I'm not dogging on them or anything, I just don't understand it at all.
..most of these videos were shot prior to the shooting starting, generally they go like this:
>onna patrol walkin
>lotsa running to somewhere
>shoot at some trees in the distance
I think they shoot more at "that building" or "those bushes". It's not like they can just stand up and pull the binoculars out and just look around without getting shot.
I think the point of that scene was to be a hyperbole about the insanity and surreal nature of being in war, coupled with the off-the-fucking-wall people you encounter in the service.
We see much more clearly than even UHD cameras are capable of recording images. Human eyes are capable of resolving an angle as small as 0.0003 mils - that's like 1ft at 1100yds in favourable conditions.
You cannot see anything close to that amount of detail in a compressed youtube video.
1. These gopros are not zoomed in and generally have a pretty wide default angle.
2. Often times they don't see them. They are hundreds of meters away and hide in vegetation. They'll primarily spot dust kicking up and shoot at that.
3. Close quarters footage with visible death is not allowed to be posted by the US military. Take for instance the footage of the near miss with the RPG from <50m.

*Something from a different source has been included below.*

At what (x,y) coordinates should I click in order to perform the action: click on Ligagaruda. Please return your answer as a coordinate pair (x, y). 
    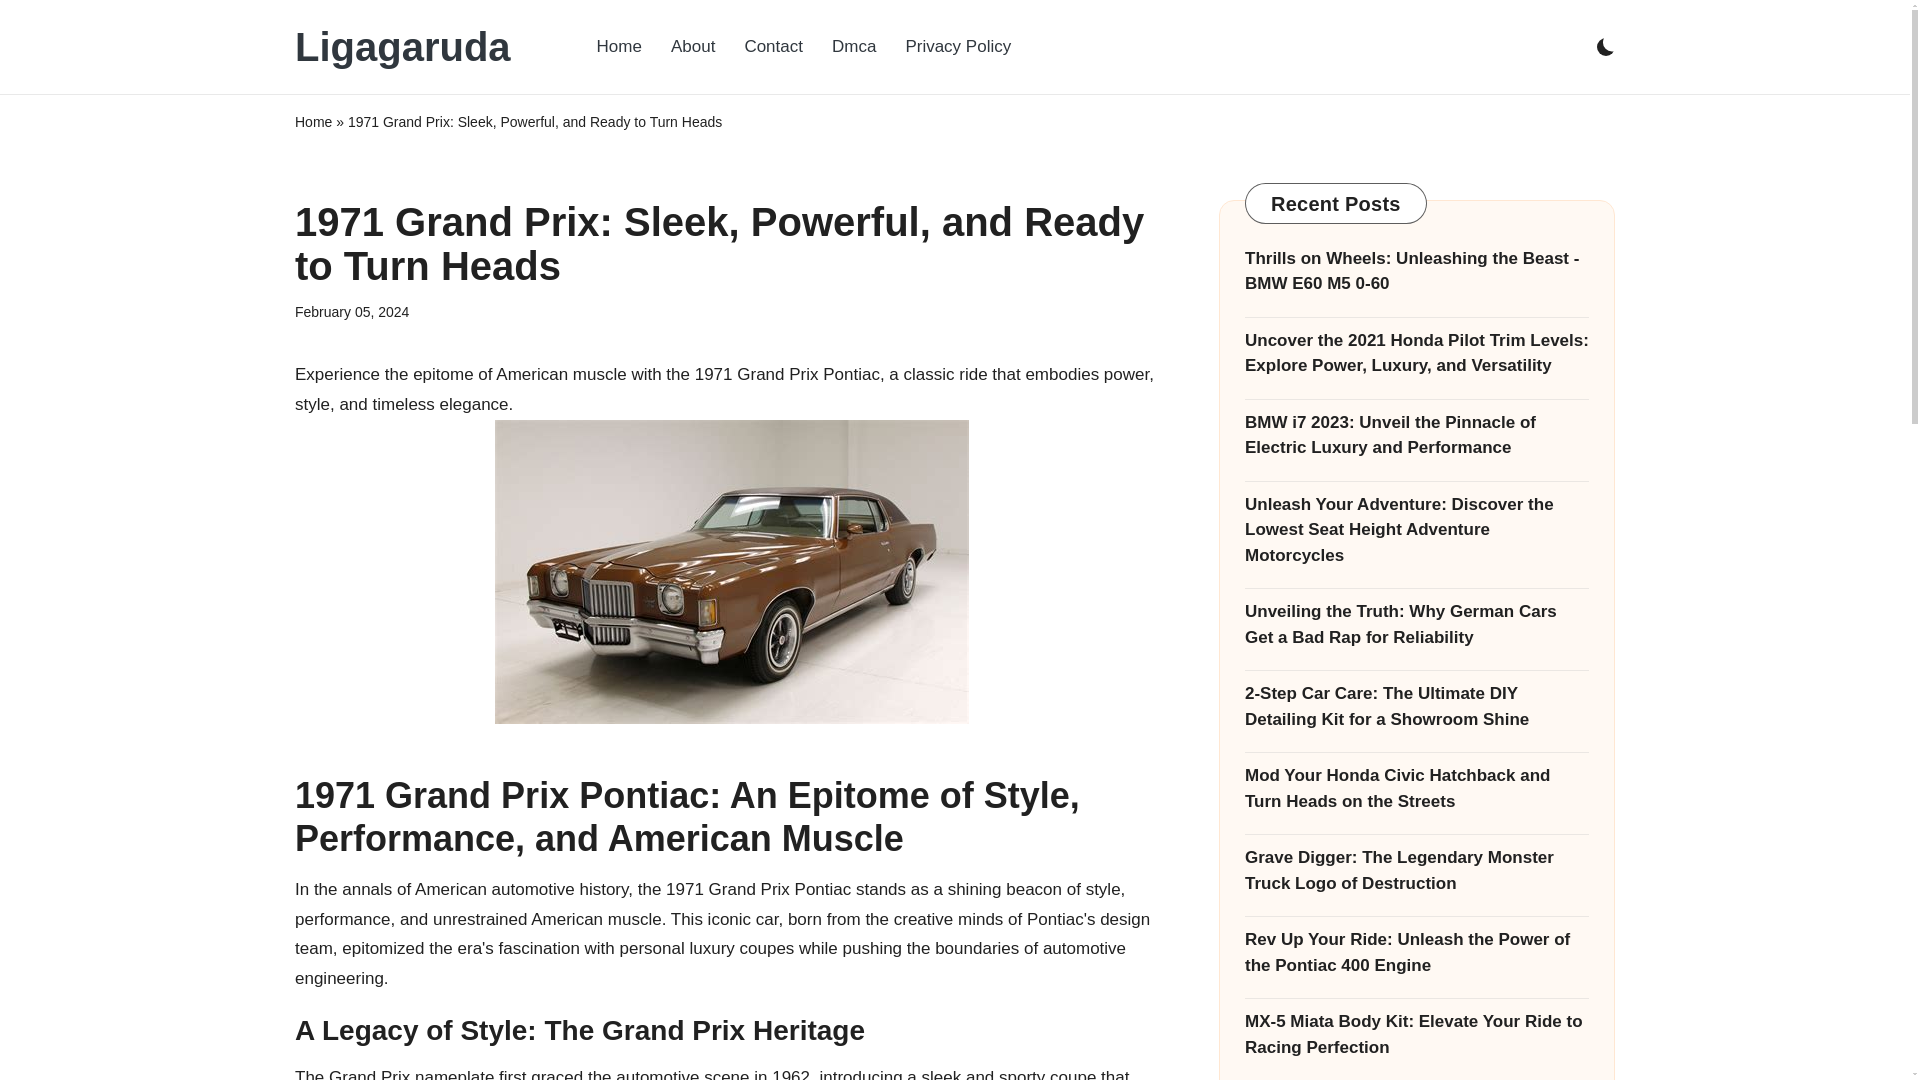
    Looking at the image, I should click on (402, 46).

You know they proceed to clear the compound he shot from and kill him at short distance, but the video is cut before they enter.
4. The action that is filmed typically from Afghanistan is called a react to contact. A team will patrol as a show of force (basically bait), they will be ambushed, and they will return fire until they can move, another unit can maneuver to counter attack, a firing mission is called, or air support is called.